Well it’s already been brought back. For me, understand my relationship with the show has an arc. I loved doing the show, but I also love so much other stuff. Not to say…never to say never, but y’know Mythbusters had peaked around 2008-2012, and then as we continued on toward 2012-2013 the ratings had started to come down, and every television show has a natural life span. Ours was almost 14 years. That’s crazy great! look, I love the two guys hosting Mythbusters now, they’re great human beings and I can’t wait to see what they do with this material. If they called me up, I would totally give them advice on how to do stuff but y’know…there are thing in the works that..I would potentially come back to television to do, let me just say that.
What advice or tips would you give to the current generation of makers or inventors?
I saw Tanahashi Coates speak recently where he was in front of an audience and he was like “Whenever someone gets up in front an audience people ask them all sorts of questions that aren’t their expertise” and he was very careful to not pretend to expertise he doesn’t have. So I wanna be careful about not pretending to expertise that I don’t have. In terms of looking at advice for young makers in this generation, it’s very interesting and important that when you’re thinking about things you want to make out in the world, it’s important to think what the impact of what you’re making will be. Whether it’s an app or a piece of software, or a piece of hardware that makes your life easier, there are ways in which it might make your life complicated. I love having Alexa in my house, but I’m also very nervous about having Alexa in my house. She knows me too well. We’ll do better if we raise this generation and every subsequent generation to talk about the subtleties of these things.
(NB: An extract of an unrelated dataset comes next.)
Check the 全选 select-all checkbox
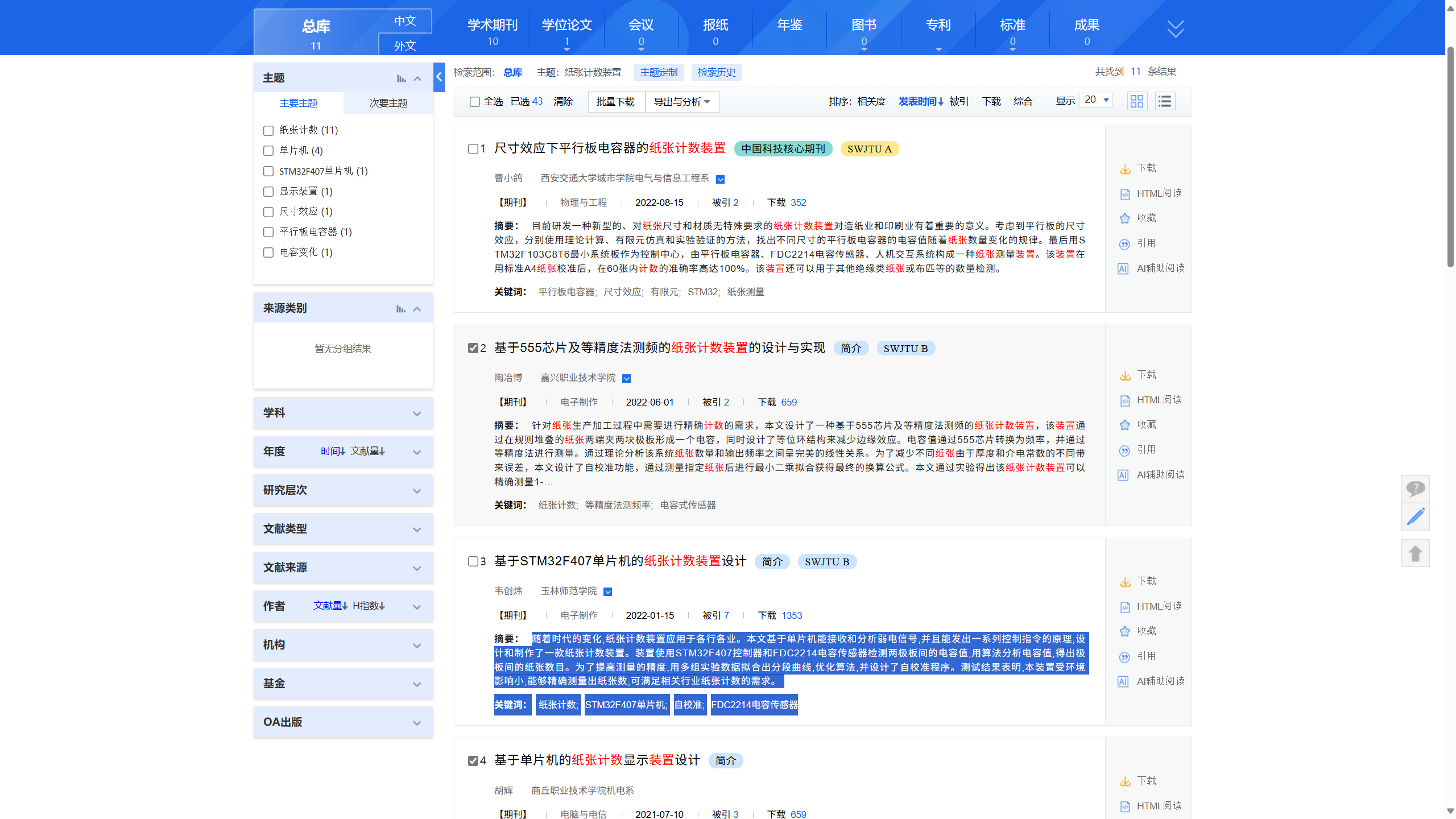 (x=475, y=102)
Are you going to be in season three of The Expanse?
No, I died already. I’ve already died. But I’m happy to die on anyone else’s television show though!
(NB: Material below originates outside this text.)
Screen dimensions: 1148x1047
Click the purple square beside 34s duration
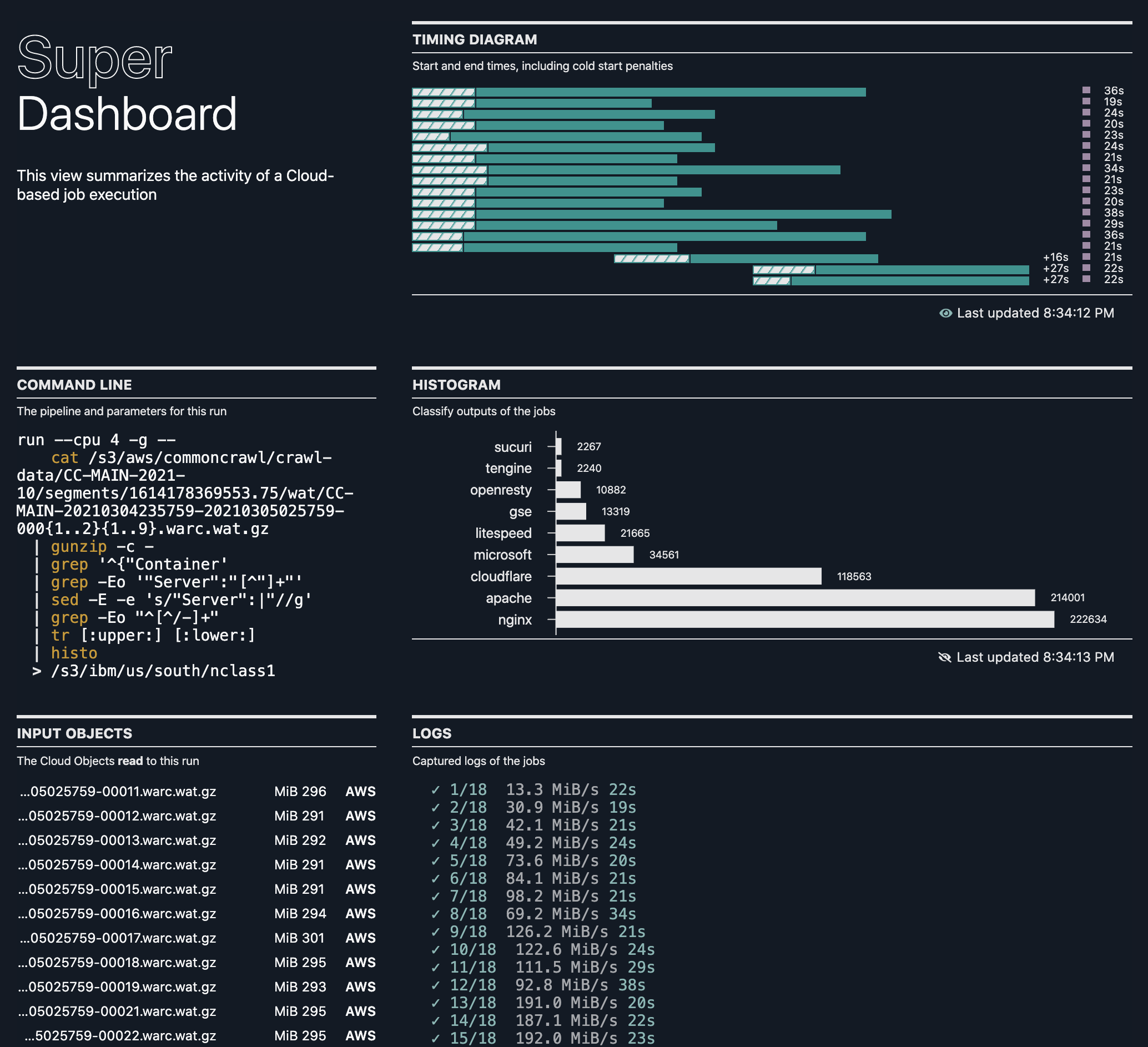[x=1086, y=168]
What was your favorite myth that you guys tested on the show?
It’s impossible to choose a single thing as the high point. We made 207 hours of television, I was on set for over…oh gosh I can’t even remember these numbers anymore. We did 2,500 experiments on the show. So to me it is just the memories. Like hand-feeding an octopus, or sliding down that water slide towards pain.
When you did the t.v. show Mythbusters, what did you do when you were done for the day?
I would drive home. I lived only ten minutes from where we filmed Mythbusters, but just the act of driving home from a job as weird as Mythbusters was a thing. Try to imagine my wife getting exhausted of hearing about the crazy things we did every day. It was a tremendously great job, but while I’m gone it’s like..One of my dogs vomits on the floor, one of my kids is being a pain, and that’s life! That’s the best part of it!